The Fishin’ Hole

In my office, every day at approximately the same time, one of my co-workers starts whistling The Fishin’ Hole, also known as The Andy Griffith Show Theme Song. This is a new development, and a bit strange.

You see, a few years back, I met Barney Fife.

Well…sorta. I met the man who is probably the most effective Barney Fife impersonator in the country. His name is David Browning, and he’s as close to the “official” Barney Fife impersonator there is. Even Mr. Knotts approves…

Browning came out to a Cracker Barrel Restaurant in Johnston County to help celebrate its opening. He was funny. Very effective as the bungling lawman. He had the car, the hat, the buggy eyes, the awkward stance…and yes, Virginia, he had the bullet in his pocket. It was a brilliant performance, brilliant enough to make my front page that week. (Sure, it was a slow newsweek. ALL of them were slow newsweeks in Johnston County.) And, frankly, brilliant enough for me to become a fan of the show and a novice trivia buff…(quick, why’d Fife decide he could put an “M.D.” in front of his name?)

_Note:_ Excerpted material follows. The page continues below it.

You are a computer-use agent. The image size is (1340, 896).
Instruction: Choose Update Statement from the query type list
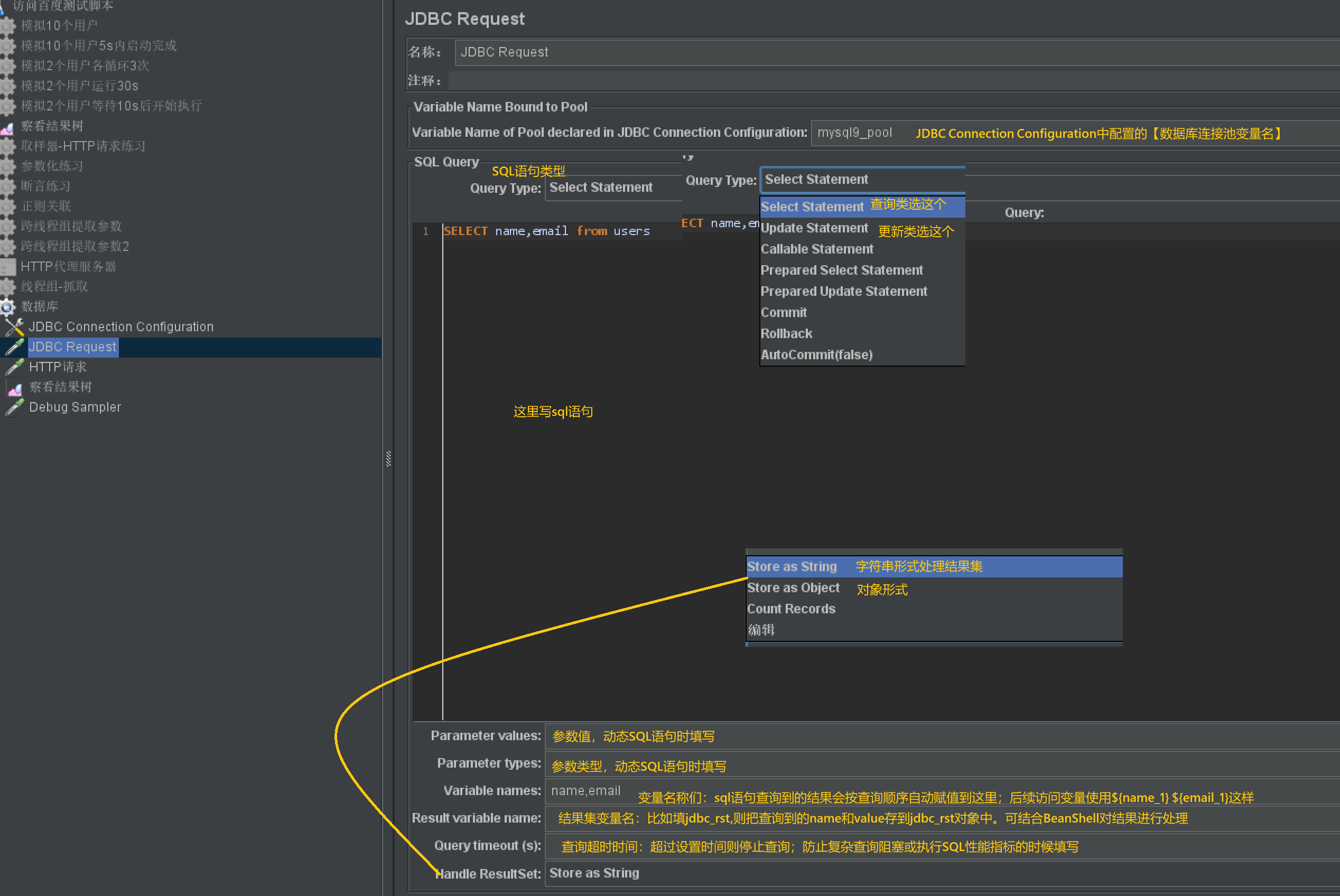(x=814, y=228)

Sometimes, I miss Raleigh so damned bad. I miss the incredibly lush quality that the foliage has there. I miss REAL barbecue. I miss being a stone’s throw from Chapel Hill. Hell, I miss Fuquay-Varina, believe it or not. And I really miss it every time I say “hey” to a stranger in this particular metropolitan area just to be walked through like I’m a ghost. So much as open your mouth in some parts of Carolina, and you’ve just shot the next 45 minutes on friendly conversation.

But I can’t ever deny that my spiritual home is D.C. I began the process of adopting this place when I was 13 years old. Visits with Dad showed this generally medium-sized-college-town youngster what the metropolitan life could offer. There’s no decent Thai food in Kent, no expansive art museums where you might actually see a Dali, no public transit. Of course, there’s not much chance that an airplane will end up flying into Brady’s Cafe. I guess a large part of life is picking your dangers. Proximity to the dastardly deeds of terrorists, or, um…boredom? Yep, I think I’ve pretty much made my pick.

But. I really wish they’d stop whistling that.